--- AUFGABE ---
Geben Sie an, in wie vielen Zeilen der nachstehenden Datensätze die Zeichenfolge „toolbar“ vorkommt. Nennen Sie ausschließlich die Zahl.

--- AUSGANGSDATENSÄTZE ---
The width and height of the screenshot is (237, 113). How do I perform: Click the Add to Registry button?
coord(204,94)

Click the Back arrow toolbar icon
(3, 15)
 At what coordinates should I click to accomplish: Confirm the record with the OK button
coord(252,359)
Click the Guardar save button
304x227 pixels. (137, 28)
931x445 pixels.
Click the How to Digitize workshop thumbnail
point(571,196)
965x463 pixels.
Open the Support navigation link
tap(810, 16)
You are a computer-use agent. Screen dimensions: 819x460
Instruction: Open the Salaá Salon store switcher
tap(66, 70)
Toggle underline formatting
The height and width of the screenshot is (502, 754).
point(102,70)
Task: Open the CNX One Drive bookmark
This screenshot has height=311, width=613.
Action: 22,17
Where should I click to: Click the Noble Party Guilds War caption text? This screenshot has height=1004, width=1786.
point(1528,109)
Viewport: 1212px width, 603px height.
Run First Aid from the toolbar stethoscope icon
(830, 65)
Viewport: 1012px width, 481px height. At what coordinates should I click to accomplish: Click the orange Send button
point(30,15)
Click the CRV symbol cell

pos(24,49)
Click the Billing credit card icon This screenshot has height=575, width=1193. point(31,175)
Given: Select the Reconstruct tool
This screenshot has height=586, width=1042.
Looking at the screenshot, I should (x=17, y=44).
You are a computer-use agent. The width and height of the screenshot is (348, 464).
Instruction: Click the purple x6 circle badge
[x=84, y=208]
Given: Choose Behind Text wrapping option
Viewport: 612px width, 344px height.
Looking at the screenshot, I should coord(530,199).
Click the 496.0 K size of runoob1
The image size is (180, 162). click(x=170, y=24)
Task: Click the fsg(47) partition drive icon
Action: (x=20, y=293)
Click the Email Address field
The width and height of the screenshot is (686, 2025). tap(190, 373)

--- LÖSUNG DER AUFGABE ---
2